電車男」を意識したのか文章が横書きになり、更に対談なのに台詞に顔文字を多用するという掟破りの構成になっていてちょっとびびった。
しろはたの文章のノリをそのまんま本にしたのだろう。一人称が「俺」じゃなくて「オリ」だし。
 
電波祭、電波姉妹祭などで竹熊先生、滝本きゅん、倉田先生の三人は実際に見たことがあるので文章を読んでいると脳内で声が再生される。
特に滝本きゅんは、読んでいるとあの淡々とした喋りが脳裏をよぎり、緊張感が増す。
 
この本のハイライトは滝本きゅんと倉田先生の項だろう。
滝本きゅんは現実彼女と付き合っているせいでどんどん精神的に追い詰められて小説が書けず、倉田先生は可処分所得をDVDに注ぎ込むライフスタイルによって護身完成しアニメの脚本をバリバリ書いている。
これを読むと、本当に、オタク系の創作家は恋愛をいかに遠ざけるかが生命線なのかもしれない、と思ってしまう。
僕の経験を鑑みても、割と信憑性を感じる。
とはいえ、そういった「ある種のオタク系クリエイター」にとっても、必ずしも現実彼女の存在が創作活動の妨げになるとは限らないのではないか? という疑問もある。
本の中に出てくる現実彼女の例が、「電波入ってる奴」と「凄い強欲な奴」の二種類しかいないので、「そこそこ性格のいい人」だってそれなりに世間に存在するんじゃないか? と思う。

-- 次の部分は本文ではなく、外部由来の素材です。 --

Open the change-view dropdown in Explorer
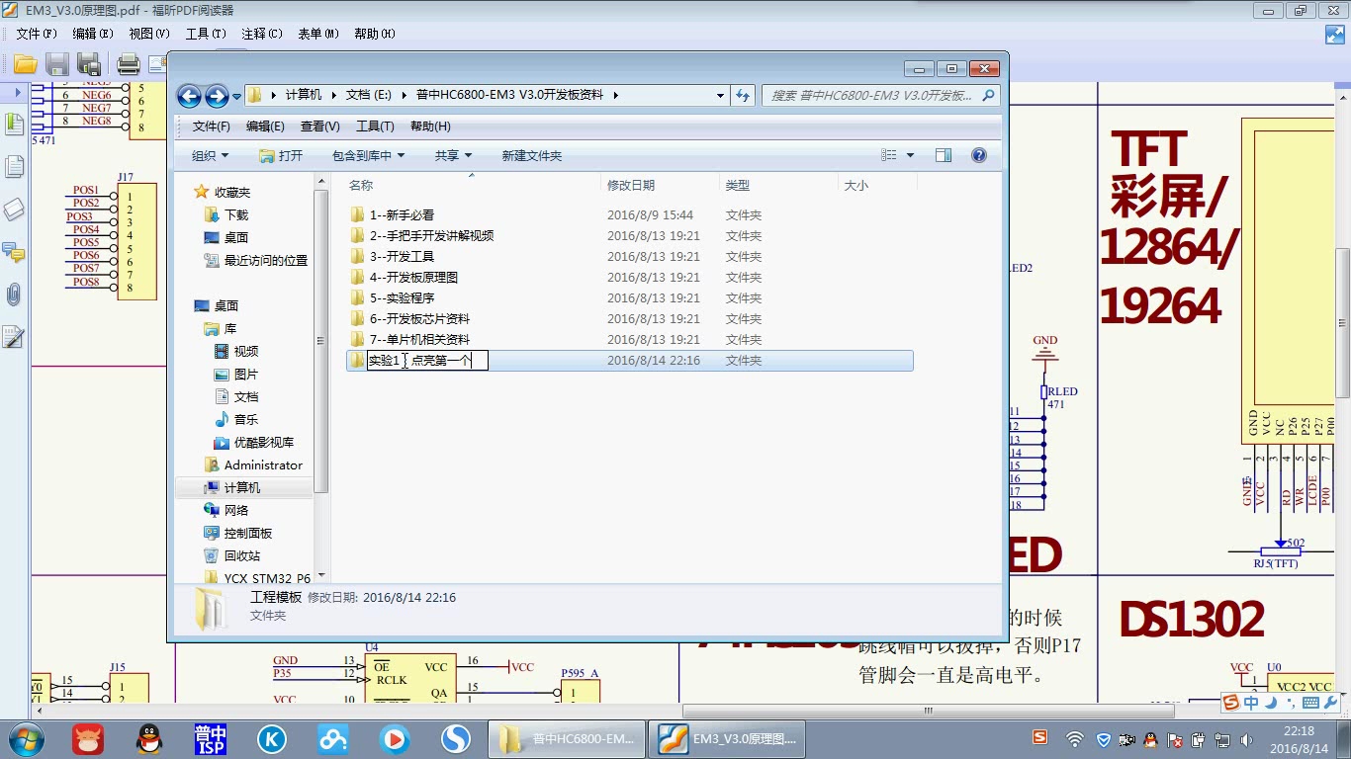Image resolution: width=1351 pixels, height=759 pixels. point(906,155)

実際僕の周りにだって、そこそこ性格のいい女性は複数存在する。「そこそこ」というのは自分で書いててよくわからない基準だが、要はマンガやアニメのヒロインほど非現実的な善良さは持っていないものの、こちらが誠意をもって臨めば、誠意をもって応えてくれるくらい善良な人ということだ。別に付き合っても高額な貢物を要求するわけでもないし、精神的な過度の不安定さをもっているわけでもない。そういう女性と付き合えば、この本で語られているような危機的状況は訪れないのではないだろうか?
……いや、現実彼女の存在が邪魔になるくらいでないとオタク系クリエイターとしての素質に恵まれているとは言えないのだ! ということなのかもしれない。
僕のような凡人には、達人の戦いは難しすぎるッ!(バキの解説風に)
 
徹夜明けに書いているのでわけがわかりませんな。